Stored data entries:
+++++
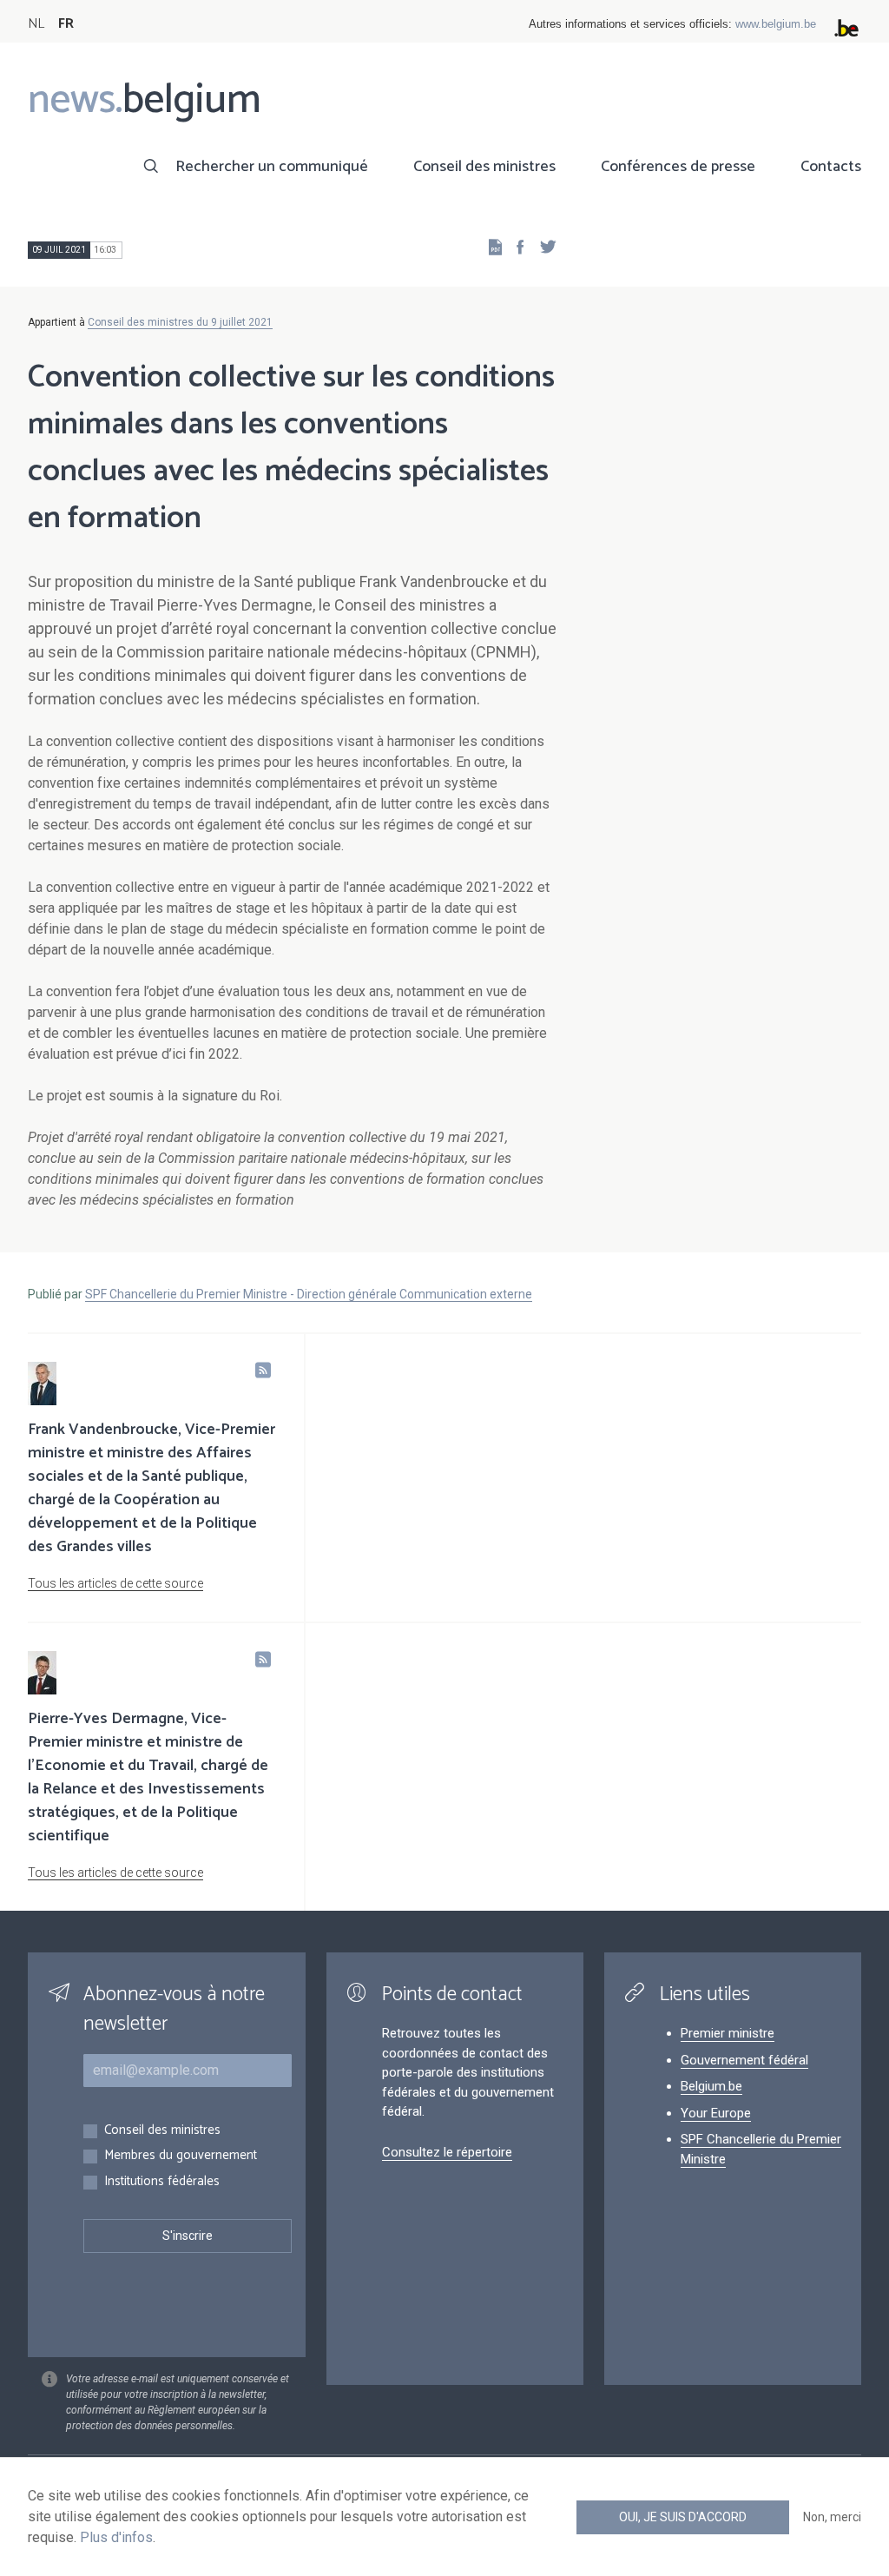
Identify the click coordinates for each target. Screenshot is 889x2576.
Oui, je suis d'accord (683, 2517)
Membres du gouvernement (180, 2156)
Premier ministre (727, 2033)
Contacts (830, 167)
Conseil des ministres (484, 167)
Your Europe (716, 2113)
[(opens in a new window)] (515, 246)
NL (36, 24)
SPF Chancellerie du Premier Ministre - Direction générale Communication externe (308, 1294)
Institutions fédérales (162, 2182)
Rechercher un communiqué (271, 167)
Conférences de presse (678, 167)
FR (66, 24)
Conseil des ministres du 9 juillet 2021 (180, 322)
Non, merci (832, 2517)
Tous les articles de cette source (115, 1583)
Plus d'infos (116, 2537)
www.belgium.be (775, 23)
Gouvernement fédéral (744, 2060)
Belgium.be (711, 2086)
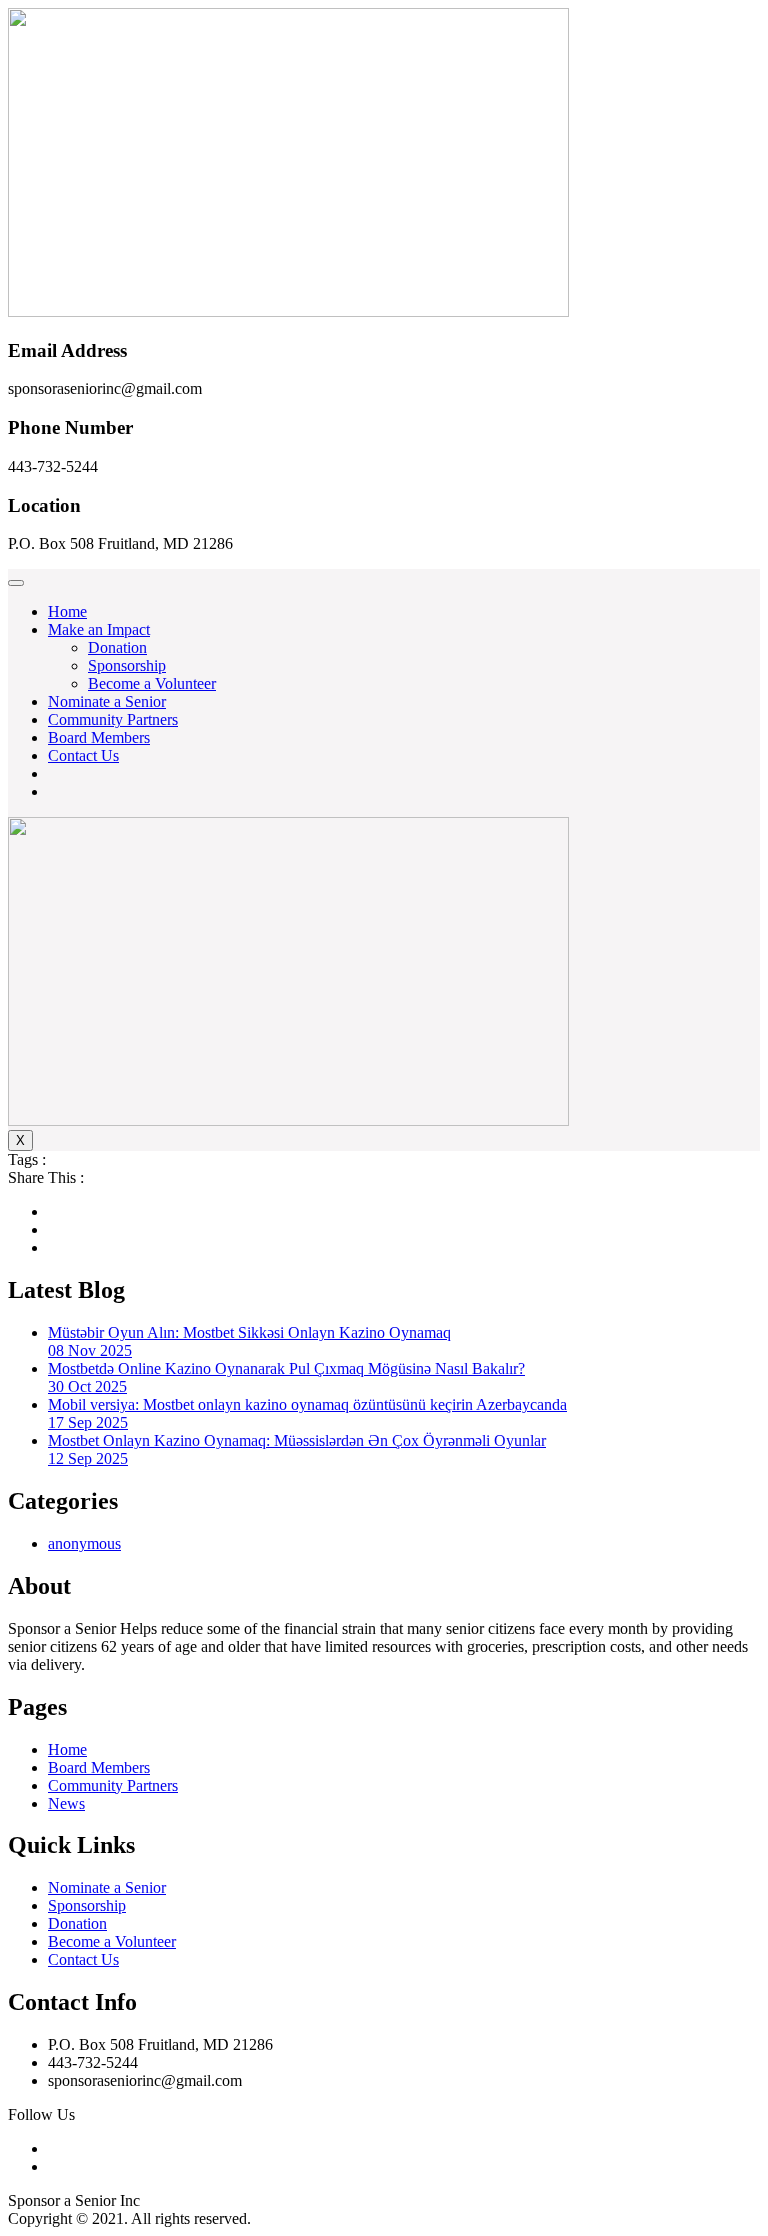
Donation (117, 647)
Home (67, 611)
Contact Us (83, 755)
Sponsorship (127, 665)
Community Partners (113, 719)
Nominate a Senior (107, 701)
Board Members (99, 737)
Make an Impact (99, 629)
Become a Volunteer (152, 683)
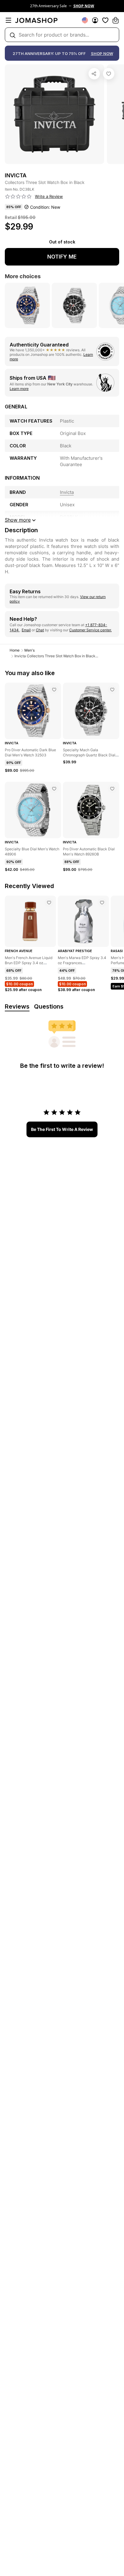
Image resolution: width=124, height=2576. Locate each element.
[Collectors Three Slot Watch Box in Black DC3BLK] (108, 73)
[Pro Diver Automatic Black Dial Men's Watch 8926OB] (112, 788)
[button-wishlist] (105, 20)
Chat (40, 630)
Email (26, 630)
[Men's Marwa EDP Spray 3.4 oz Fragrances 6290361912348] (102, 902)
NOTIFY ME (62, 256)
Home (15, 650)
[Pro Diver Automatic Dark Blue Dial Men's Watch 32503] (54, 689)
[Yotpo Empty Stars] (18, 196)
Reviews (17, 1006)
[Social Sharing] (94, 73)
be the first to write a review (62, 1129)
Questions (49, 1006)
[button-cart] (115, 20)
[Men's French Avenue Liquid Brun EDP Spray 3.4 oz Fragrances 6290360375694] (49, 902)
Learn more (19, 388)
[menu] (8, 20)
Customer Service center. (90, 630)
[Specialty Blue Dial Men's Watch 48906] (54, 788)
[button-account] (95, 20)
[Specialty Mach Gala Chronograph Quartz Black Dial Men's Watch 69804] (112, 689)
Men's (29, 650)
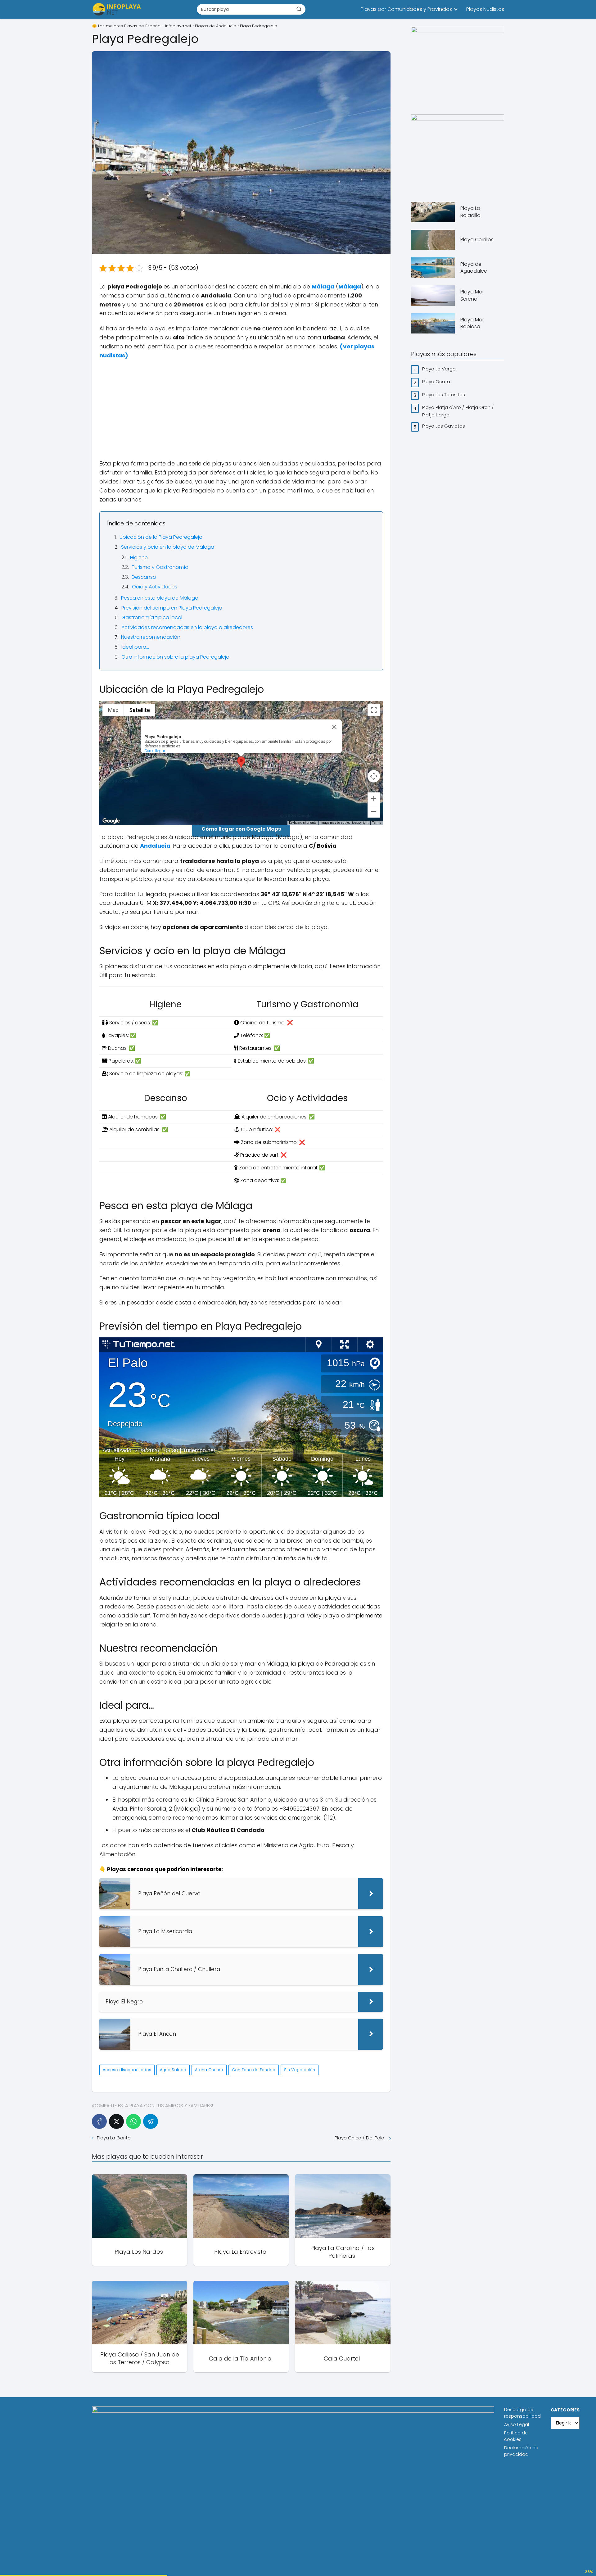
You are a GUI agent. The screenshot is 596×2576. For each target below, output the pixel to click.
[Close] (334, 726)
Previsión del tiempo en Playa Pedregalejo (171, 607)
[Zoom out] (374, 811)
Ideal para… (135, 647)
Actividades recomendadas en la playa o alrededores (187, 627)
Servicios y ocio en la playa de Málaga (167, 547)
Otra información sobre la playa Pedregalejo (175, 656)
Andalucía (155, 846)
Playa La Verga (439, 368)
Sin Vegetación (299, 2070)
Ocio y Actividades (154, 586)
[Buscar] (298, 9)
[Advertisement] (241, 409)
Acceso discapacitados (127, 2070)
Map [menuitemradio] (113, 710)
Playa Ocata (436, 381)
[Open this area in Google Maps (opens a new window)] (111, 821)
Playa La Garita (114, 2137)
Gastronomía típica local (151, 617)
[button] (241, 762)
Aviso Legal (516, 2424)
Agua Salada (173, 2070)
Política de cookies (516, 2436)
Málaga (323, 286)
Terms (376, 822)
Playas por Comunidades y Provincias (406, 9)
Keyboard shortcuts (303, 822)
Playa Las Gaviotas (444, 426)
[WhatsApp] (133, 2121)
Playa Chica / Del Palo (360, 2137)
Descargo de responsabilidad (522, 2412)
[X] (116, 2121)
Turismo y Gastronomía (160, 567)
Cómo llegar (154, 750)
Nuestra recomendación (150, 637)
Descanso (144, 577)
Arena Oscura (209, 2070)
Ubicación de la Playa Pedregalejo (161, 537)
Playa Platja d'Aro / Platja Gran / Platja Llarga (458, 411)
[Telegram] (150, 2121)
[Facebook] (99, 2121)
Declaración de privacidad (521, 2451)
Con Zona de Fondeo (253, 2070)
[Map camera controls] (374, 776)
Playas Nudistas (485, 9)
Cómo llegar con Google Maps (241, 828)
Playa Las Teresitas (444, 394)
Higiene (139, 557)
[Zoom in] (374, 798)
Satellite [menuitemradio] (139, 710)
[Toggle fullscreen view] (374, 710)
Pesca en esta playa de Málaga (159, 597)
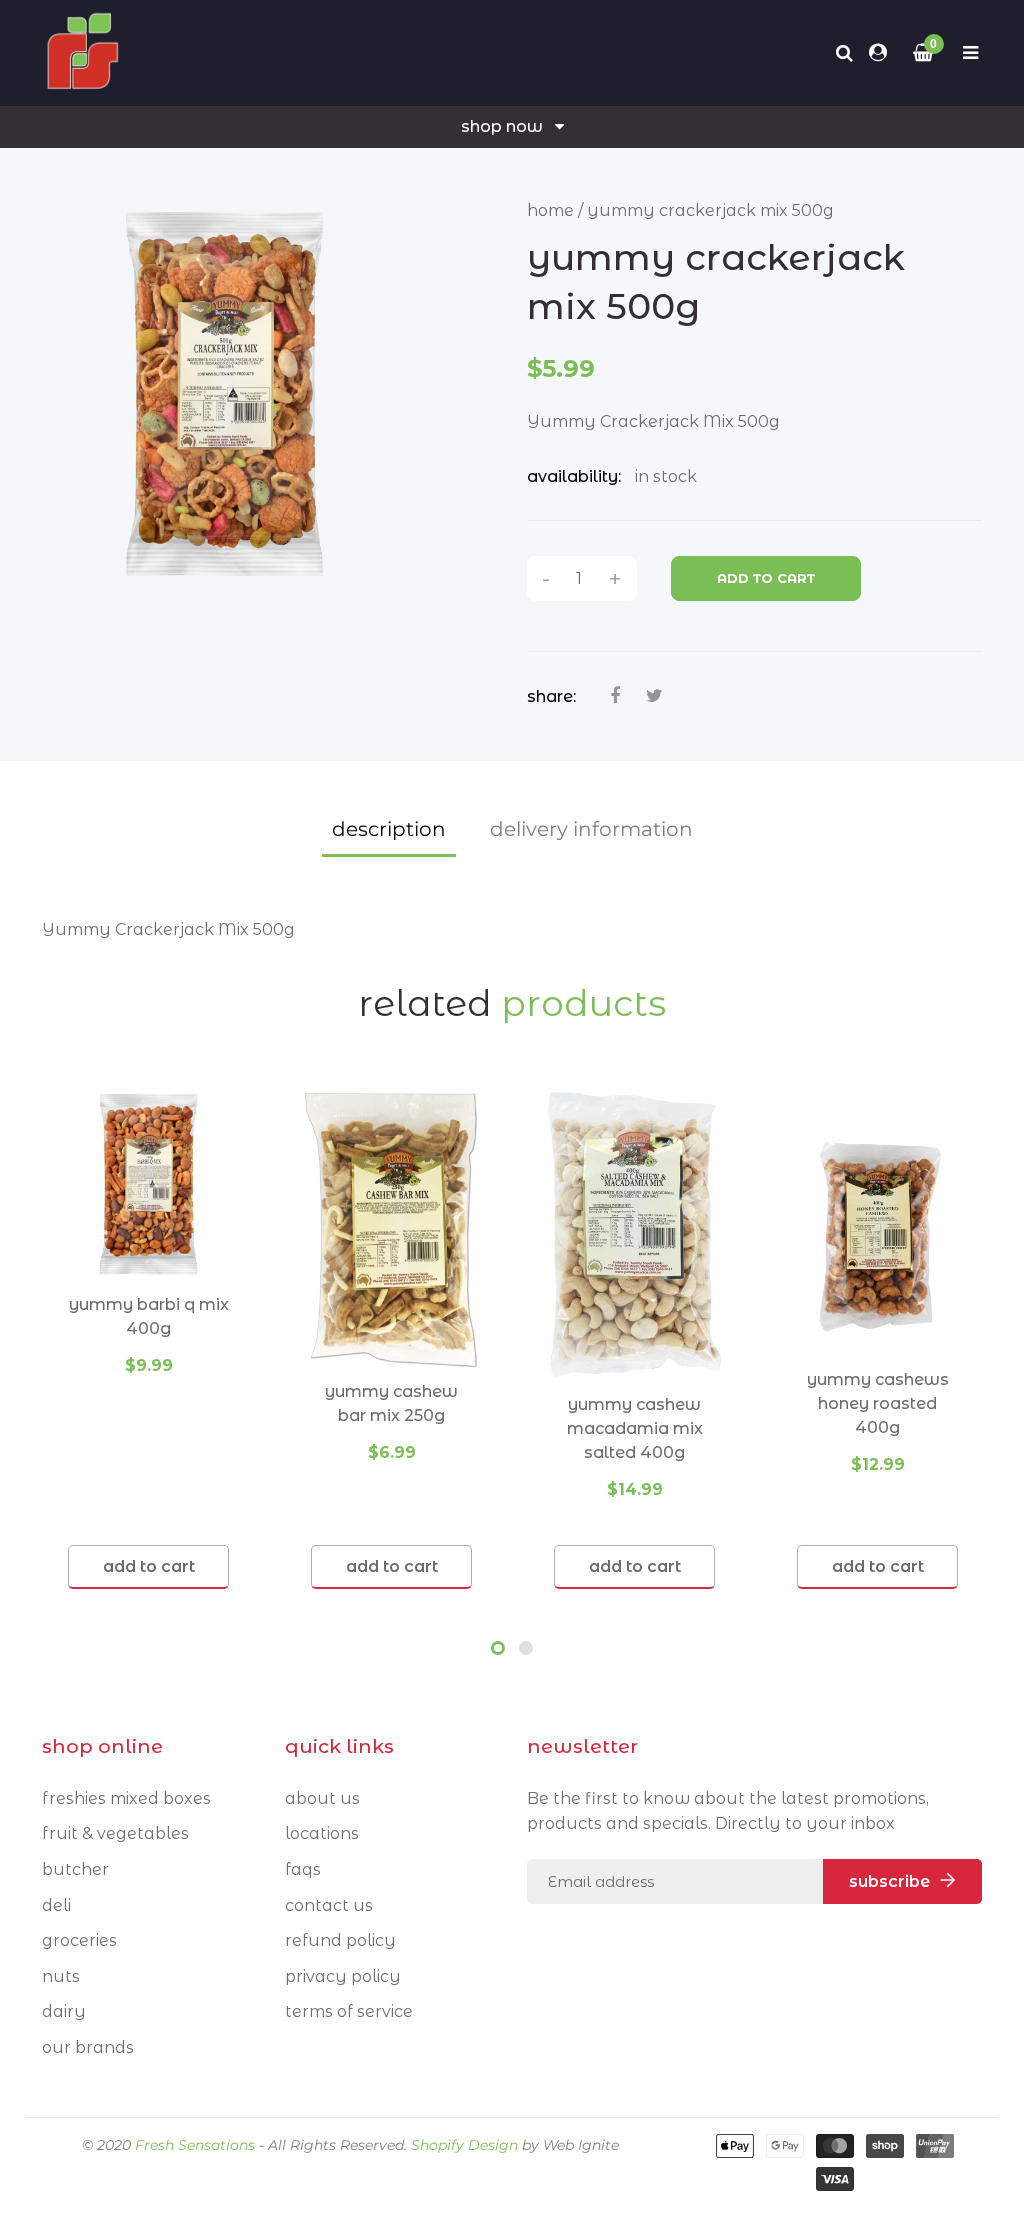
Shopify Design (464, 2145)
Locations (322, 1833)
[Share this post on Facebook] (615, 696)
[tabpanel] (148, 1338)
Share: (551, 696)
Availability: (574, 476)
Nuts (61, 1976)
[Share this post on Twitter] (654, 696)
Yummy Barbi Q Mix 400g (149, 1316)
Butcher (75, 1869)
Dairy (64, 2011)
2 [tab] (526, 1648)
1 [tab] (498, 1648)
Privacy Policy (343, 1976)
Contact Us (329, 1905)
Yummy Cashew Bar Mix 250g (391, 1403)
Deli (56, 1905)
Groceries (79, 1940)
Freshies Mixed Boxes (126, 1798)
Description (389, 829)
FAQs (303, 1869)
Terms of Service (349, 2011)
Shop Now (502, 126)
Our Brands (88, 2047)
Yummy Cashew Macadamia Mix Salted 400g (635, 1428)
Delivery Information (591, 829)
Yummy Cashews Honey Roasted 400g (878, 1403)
+++++
- Task instructions -
As listed above, the lines from the line with "Ubicación de la Playa Pedregalejo (161, 537)" to the line with "Playas Nudistas (485, 9)" are to be echoed exactly, with both ends included and nothing added.

- Written response -
Ubicación de la Playa Pedregalejo (161, 537)
Playa Platja d'Aro / Platja Gran / Platja Llarga (458, 411)
[Telegram] (150, 2121)
[Facebook] (99, 2121)
Declaración de privacidad (521, 2451)
Con Zona de Fondeo (253, 2070)
[Map camera controls] (374, 776)
Playas Nudistas (485, 9)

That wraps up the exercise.